### Study material
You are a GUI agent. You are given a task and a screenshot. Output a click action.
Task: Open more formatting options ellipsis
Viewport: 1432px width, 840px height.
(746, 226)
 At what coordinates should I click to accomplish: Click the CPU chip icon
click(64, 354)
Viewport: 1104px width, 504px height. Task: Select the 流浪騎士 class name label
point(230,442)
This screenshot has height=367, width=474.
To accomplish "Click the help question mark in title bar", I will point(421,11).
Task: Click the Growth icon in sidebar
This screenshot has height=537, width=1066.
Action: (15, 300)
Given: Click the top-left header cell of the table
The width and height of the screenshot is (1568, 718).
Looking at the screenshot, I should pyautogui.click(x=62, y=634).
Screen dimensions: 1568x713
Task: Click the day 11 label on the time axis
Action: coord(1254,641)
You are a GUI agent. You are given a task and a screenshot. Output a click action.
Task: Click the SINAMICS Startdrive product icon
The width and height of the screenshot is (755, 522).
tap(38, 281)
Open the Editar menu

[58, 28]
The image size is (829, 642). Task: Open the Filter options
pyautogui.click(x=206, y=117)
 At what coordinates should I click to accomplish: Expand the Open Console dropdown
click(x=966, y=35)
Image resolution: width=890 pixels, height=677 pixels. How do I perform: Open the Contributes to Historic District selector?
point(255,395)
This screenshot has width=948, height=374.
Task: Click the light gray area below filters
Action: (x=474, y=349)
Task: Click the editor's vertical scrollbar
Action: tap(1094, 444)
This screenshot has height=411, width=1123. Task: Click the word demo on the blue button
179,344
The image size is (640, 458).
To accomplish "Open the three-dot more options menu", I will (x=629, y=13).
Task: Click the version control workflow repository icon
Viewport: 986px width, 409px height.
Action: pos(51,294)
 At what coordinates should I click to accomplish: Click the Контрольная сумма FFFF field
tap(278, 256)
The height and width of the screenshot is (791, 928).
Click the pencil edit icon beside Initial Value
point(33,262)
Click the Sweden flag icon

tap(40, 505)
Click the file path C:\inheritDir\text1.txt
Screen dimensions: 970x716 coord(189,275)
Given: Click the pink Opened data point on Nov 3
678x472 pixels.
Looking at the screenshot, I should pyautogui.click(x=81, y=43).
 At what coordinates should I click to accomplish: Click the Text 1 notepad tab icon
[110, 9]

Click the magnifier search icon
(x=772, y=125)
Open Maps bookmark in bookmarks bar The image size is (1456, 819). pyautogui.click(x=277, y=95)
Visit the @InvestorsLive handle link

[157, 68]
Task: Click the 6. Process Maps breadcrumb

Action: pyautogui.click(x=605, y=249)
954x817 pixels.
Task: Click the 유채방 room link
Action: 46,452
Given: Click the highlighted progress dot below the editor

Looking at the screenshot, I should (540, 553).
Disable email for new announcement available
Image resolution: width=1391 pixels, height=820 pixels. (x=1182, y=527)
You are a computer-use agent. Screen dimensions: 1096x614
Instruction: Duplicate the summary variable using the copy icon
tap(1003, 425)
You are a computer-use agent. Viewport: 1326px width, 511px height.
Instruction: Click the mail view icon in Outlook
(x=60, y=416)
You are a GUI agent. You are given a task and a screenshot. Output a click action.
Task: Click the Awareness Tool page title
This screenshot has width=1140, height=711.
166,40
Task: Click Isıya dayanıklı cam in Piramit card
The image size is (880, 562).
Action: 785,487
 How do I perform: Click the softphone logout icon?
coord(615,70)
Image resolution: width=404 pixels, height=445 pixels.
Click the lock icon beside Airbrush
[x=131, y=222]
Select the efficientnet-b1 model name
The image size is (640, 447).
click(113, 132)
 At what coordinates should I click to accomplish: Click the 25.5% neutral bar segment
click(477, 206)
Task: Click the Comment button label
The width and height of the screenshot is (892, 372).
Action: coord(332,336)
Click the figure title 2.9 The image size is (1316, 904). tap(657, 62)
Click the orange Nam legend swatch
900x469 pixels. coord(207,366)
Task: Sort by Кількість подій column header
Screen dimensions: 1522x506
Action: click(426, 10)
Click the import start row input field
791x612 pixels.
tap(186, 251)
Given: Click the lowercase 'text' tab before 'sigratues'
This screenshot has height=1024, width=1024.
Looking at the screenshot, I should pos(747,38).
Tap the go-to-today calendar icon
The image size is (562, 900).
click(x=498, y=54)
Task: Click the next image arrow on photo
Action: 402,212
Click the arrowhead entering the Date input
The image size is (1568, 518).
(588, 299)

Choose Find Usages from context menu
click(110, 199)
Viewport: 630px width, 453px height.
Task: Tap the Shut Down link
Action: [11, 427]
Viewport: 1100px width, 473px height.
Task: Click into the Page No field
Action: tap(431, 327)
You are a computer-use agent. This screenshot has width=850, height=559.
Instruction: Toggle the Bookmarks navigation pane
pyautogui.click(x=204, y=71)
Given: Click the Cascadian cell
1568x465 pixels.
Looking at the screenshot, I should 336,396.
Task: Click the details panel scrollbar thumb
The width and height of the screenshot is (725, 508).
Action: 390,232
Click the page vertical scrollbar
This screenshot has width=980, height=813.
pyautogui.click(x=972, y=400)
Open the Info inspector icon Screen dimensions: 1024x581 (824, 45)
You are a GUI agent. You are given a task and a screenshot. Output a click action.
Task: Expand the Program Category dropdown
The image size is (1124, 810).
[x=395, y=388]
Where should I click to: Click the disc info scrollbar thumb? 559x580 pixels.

### What to produce
Your response should consist solely of the lines from the one that holds "Given: Click the Cascadian cell" through the end of the listing above, reproduced exactly.

### Solution
Given: Click the Cascadian cell
1568x465 pixels.
Looking at the screenshot, I should 336,396.
Task: Click the details panel scrollbar thumb
The width and height of the screenshot is (725, 508).
Action: 390,232
Click the page vertical scrollbar
This screenshot has width=980, height=813.
pyautogui.click(x=972, y=400)
Open the Info inspector icon Screen dimensions: 1024x581 (824, 45)
You are a GUI agent. You are given a task and a screenshot. Output a click action.
Task: Expand the Program Category dropdown
The image size is (1124, 810).
[x=395, y=388]
Where should I click to: Click the disc info scrollbar thumb? 559x580 pixels.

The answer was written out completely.